Otorite, ChatGPT’nin bir veri güvenliği ihlali yarattığını, kullanıcıların konuşmalarının ve ödeme bilgilerinin ifşa edildiğini belirterek OpenAI’ın verileri hukuka uygun şekilde işlemediğini de ifade etti. Ayrıca, Otorite OpenAI’ın uygulamaya giriş sırasında kullanıcılarının yaşını tespit etmediği ve bu doğrultuda “küçükleri, gelişim derecelerine ve öz farkındalıklarına kıyasla kesinlikle uygun olmayan yanıtlara maruz bıraktığını” da ekledi. Son olarak Otorite, Avrupa Birliği Genel Veri Koruma Tüzüğü’nün (“GDPR”) hukuka uygunluk, hakkaniyet, şeffaflık, tasarımsal gizlilik gibi bir dizi veri koruma ilkesinin ihlal edildiğini de belirtti.
Otorite, OpenAI’ın, İtalyan kullanıcıların verilerini işlemeyi derhal ve GDPR’a uyumlu hale gelene kadar durdurması gerektiğine karar vererek bu konunun daha detaylı araştırılacağını da duyurdu.

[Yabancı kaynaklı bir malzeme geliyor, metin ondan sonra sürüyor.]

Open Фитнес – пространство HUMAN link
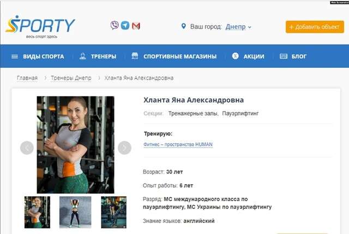Viewport: 349px width, 234px height. (178, 144)
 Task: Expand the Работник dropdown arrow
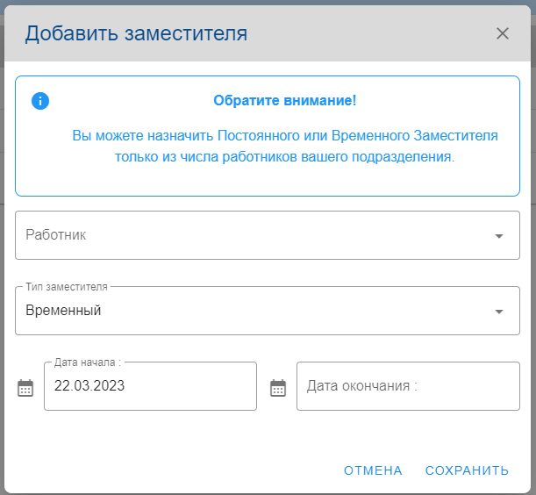pos(498,236)
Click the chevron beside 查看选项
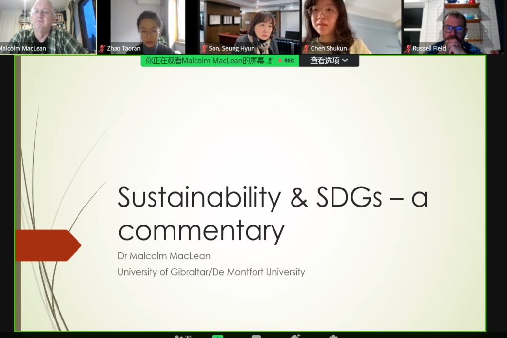 345,61
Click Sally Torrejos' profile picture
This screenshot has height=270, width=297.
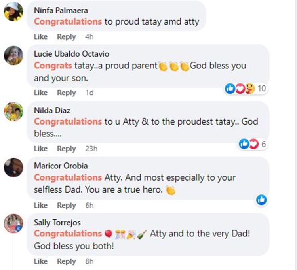coord(13,224)
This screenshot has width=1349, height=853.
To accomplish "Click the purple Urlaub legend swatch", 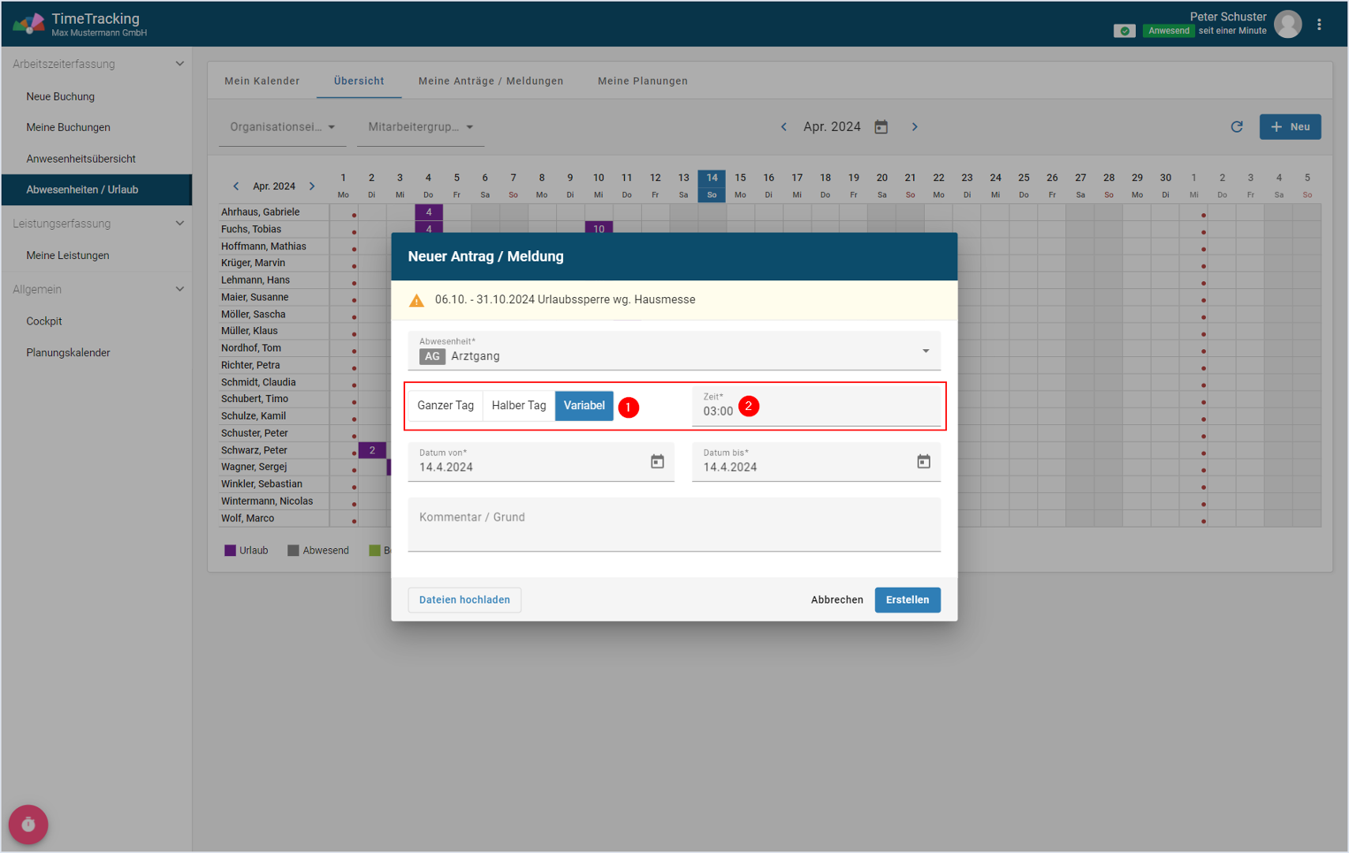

OpenAI, Otorite’nin kararına uyarak İtalya’da ChatGPT’ye erişimi devre dışı bıraktı ancak tüm gizlilik yasalarına uygun davrandıklarını ve sistemi eğitirken kişisel veri kullanımını azaltmaya çalıştıklarını belirterek söz konusu karara katılmadığının da altını çizdi.
Özetle, ilgili geçici durdurma kararına ek olarak Otorite, OpenAI’ın ChatGPT’yi GDPR’a uyumlu hale getirmesi için 20 günlük süre tanıdı. ChatGPT, GDPR’a uyumlu hale getirilmezse OpenAI, küresel gelirinin yüzde dördüne kadar bir idari parası cezası ile karşı karşıya kalabilir. Buna ek olarak İtalya’nın başını çektiği ChatGPT’nin gizlilik endişeleriyle yasaklanması kararı, diğer veri koruma otoriteleri için de yol gösterici olabilecektir.